15Rejoice with those who rejoice; mourn with those who mourn.
In this verse, Paul continues his exhortations that concern our behavior in the midst of an evil world. The fact that we live in a fallen world guarantees the fact that we will experience "ups" and "downs". Here Paul exhorts us to stand with others in Christian sympathy. We are to "rejoice with those who rejoice" and "mourn with those who mourn."
To show sympathy is to be like Christ. It was from sympathy that "Jesus wept" after the death of Lazarus, "when Jesus saw [Mary] weeping, and the Jews who had come with her were also weeping" (John 11:33,35). It was through sympathy that Christ came to save us: "In all their distress He too was distressed, and the angel of His presence saved them" (Isa. 63:9). It is through sympathy that we have a High Priest who can represent us before God with mercy: "For we do not have a high priest who is unable to sympathize with our weaknesses, but we have one who has been tempted in every way, just as we are--yet without sin" (Heb. 4:15). He chose to live as a man, in order to better sympathize with us.
The best of God's people show great sympathy. Jeremiah, in pain for the afflicted of Israel, cried: "Since my people are crushed, I am crushed... Oh, that my head were a spring of water and my eyes a fountain of tears! I would weep day and night for the slain of my people" (Jer. 8:21; 9:1). Paul showed sympathy for all the churches: "Besides everything else, I face daily the pressure of my concern for all the churches. Who is weak, and I do not feel weak? Who is led into sin, and I do not inwardly burn?" (II Cor. 11:28,29). David was able to sympathize with even his enemies: "They repay me evil for good and leave my soul forlorn. Yet when they were ill, I put on sackcloth and humbled myself with fasting" (Psalm 35:12-13).
Sympathy is an important aspect of Christian love. We are to love our neighbors as ourselves, and sympathy is a manifestation of such a love. To be able to sympathize is to show true love, from the heart. Sympathy is the basis of the golden rule, and as such, sympathy nearly always leads to action. If we genuinely feel for another, we act as we would if we were in the same situation. We "rejoice with those who rejoice", celebrating as if it were our victory. We "mourn with those who mourn" and do what we can to remedy the sorrowful situation. Those who truly sympathize do not hesitate to visit those in prison, or to serve those who are bedridden, or to show love for those whom no one else can love. Such love is to "do to others what you would have them do to you" (Matt. 7:12).
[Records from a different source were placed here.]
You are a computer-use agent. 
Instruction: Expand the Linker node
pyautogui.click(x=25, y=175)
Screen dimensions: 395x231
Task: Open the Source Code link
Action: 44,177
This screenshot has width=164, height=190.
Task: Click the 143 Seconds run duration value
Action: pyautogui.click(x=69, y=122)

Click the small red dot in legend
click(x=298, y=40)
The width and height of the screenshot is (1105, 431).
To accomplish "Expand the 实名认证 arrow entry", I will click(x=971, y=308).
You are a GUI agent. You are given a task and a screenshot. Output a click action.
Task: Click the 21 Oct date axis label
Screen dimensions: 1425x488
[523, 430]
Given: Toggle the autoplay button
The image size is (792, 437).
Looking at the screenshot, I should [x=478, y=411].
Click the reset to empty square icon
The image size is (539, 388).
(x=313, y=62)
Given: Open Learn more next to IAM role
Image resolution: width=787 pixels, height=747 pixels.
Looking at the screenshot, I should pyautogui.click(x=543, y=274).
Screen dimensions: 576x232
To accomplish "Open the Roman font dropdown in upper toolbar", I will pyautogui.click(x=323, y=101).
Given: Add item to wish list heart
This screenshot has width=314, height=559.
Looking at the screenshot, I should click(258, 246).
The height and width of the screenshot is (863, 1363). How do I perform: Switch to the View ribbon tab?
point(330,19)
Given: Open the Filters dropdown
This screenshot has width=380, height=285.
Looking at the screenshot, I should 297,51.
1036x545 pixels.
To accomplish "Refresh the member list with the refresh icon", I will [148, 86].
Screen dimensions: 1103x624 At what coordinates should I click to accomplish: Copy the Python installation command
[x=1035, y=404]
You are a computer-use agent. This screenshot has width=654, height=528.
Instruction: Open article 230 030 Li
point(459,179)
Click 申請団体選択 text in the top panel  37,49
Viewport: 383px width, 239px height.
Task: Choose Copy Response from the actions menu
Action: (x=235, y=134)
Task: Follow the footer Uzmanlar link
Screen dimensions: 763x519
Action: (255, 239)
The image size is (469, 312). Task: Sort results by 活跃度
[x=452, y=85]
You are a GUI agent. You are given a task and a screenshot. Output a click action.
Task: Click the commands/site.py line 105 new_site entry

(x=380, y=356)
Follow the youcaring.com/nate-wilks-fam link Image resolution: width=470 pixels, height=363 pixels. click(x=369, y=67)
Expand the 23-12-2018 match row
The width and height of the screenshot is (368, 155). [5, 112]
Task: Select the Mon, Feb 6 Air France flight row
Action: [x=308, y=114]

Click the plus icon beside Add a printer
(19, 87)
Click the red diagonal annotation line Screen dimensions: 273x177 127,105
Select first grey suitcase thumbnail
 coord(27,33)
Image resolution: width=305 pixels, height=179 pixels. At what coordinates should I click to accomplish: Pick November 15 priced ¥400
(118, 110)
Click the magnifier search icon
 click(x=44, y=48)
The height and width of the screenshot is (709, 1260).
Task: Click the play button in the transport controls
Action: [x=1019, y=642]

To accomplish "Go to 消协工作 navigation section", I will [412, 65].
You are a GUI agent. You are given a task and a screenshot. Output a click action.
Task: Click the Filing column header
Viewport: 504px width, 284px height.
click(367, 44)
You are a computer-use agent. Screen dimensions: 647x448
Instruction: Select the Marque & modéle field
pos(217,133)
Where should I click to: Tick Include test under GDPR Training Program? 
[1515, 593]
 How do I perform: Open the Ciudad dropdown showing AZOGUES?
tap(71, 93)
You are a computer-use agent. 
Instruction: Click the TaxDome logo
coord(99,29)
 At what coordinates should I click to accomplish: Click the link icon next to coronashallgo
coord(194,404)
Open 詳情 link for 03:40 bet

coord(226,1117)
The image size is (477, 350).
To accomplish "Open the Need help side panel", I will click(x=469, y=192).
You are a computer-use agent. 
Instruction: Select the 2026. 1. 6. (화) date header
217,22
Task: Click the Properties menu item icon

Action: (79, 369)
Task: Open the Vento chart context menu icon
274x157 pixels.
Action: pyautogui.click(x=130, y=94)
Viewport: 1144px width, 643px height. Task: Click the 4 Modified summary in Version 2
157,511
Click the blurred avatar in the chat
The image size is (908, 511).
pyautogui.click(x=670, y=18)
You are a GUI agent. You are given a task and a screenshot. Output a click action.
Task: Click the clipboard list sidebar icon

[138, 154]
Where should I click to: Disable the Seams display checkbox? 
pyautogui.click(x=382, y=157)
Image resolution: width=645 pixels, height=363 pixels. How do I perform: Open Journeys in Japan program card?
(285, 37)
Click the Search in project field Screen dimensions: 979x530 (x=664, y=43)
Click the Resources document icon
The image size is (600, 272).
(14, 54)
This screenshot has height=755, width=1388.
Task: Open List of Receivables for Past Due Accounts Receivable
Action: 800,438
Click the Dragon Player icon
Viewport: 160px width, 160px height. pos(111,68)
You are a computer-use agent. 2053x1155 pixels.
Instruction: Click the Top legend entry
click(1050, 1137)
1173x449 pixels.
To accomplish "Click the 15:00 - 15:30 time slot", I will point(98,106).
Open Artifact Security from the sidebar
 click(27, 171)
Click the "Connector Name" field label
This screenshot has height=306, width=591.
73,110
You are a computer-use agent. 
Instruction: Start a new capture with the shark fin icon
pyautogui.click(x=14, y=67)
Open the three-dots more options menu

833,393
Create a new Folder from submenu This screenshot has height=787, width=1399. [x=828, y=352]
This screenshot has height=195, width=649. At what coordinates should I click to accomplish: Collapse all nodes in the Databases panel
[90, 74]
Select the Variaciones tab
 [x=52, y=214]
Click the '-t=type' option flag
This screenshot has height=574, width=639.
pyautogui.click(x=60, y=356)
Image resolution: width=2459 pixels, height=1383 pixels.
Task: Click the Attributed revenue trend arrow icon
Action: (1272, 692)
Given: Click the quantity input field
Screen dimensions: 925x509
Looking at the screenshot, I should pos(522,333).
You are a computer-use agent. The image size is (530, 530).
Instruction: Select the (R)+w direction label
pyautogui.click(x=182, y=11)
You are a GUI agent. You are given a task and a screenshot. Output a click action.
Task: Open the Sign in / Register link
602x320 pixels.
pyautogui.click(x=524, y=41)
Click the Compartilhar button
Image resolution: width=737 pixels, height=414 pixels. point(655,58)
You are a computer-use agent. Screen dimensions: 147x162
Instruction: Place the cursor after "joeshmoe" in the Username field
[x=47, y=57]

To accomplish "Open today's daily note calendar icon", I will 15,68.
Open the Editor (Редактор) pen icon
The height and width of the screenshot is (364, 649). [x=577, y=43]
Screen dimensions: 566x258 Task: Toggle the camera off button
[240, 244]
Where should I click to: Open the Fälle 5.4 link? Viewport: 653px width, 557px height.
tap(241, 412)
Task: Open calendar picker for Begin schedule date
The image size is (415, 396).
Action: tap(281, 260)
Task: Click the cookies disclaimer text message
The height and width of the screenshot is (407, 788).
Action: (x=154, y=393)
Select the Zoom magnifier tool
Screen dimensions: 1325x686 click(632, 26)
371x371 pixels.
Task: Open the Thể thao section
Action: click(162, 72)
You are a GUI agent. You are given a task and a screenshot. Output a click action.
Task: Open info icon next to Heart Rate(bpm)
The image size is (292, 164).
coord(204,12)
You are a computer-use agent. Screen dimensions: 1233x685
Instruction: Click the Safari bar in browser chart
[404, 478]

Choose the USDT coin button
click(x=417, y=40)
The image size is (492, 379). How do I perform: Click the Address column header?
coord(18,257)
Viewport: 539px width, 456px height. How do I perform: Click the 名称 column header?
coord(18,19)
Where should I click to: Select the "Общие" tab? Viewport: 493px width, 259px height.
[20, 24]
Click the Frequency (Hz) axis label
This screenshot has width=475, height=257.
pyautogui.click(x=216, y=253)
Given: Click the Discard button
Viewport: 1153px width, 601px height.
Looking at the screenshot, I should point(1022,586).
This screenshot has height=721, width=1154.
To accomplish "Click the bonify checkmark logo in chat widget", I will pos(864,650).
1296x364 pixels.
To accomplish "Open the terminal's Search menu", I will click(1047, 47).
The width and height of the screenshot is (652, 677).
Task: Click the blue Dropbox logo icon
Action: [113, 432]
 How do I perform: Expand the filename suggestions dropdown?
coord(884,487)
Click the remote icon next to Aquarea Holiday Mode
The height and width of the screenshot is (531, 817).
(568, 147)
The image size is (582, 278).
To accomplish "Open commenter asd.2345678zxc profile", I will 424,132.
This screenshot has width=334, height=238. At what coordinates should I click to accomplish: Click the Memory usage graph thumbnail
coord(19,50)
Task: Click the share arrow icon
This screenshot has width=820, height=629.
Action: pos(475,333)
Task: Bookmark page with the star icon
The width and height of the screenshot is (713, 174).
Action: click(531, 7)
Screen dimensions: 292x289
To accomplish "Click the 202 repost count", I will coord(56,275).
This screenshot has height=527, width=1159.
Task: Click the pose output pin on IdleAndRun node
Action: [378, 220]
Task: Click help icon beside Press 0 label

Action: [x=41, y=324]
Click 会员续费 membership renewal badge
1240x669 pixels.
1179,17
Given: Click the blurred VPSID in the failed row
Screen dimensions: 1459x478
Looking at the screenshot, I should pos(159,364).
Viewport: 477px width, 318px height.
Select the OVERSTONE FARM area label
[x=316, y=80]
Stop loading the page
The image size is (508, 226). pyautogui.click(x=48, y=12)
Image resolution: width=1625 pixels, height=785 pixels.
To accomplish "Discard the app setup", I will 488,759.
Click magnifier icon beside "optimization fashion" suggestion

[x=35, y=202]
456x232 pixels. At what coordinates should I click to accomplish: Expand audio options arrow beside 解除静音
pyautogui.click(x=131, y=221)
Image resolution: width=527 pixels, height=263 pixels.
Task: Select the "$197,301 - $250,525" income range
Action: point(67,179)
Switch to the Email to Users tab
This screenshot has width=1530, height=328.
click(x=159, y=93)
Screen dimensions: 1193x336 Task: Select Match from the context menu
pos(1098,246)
While Paul's exhortation certainly has general application, in context, Paul seems to be exhorting us to have sympathy for our enemies and for those who persecute us. In context, Paul says: "Bless those who persecute you. Bless and do not curse. Rejoice with those who rejoice; mourn with those who mourn" (Rom. 12:14-15). Through sympathy, we can carry out Paul's exhortation to bless those who persecute us. If we truly try to put ourselves in our enemies footsteps, we can sympathize and understand the thought processes that led to their persecution of us. And so, through sympathy, we can find forgiveness.
Along the same lines, through sympathy, we realize that we are no better than the worst sinners. We find the same attitude that John Bradford (1510-1555) had who, when asked what he thought of the horrid sinners who were being taken to their place of execution (the askers no doubt expected John Bradford to chastise the sinners), said: "But for the grace of God there goes John Bradford." Yes, through sympathy, we realize that if God had not brought us out of the darkness and into His light, and if we were placed in the same situation and given the same occasion to commit those heinous crimes, we too would be on our way to the gallows. Our hearts are as dark as theirs and, but for the grace of God, our path would be as dark as well. So, through sympathy, we can find compassion for the worst sinners and pray, not for their judgment, but their salvation, that the light of God would illuminate their dark souls.
Now, Paul exhorts us to show sympathy in two ways. We are both to "rejoice with those who rejoice" and to "mourn with those who mourn." Paul needs to give us both exhortations because for some it is more difficult to "rejoice" with others, and for some it is more difficult to "mourn" with others. We find it difficult to mourn with others because we do not want the added burdens of their lives upon our already burdened existence, but Paul tells us in another place: "Carry each other's burdens, and in this way you will fulfill the law of Christ" (Gal. 6:2). We find it difficult to rejoice with others, especially with those who persecute us, because of envy. We can't bring ourselves to lend a hand of congratulations when our rivals achieve. So, in ourselves, these exhortations are difficult to carry out; but by the Spirit of God working in our hearts, we can find the moral strength to truly sympathize with others.
So, Father, give us the strength to sympathize with others, including those who persecute us. Help us to realize that, but by Your grace, we would too be mired in darkness, persecuting Your people. Instill in us Your love and compassion by Your Spirit. We pray these things in the name of our great High Priest, Jesus Christ, who is able to sympathize with our weaknesses, Amen.
(In the next issue, we will continue our study in Romans 12 by looking at verse 16)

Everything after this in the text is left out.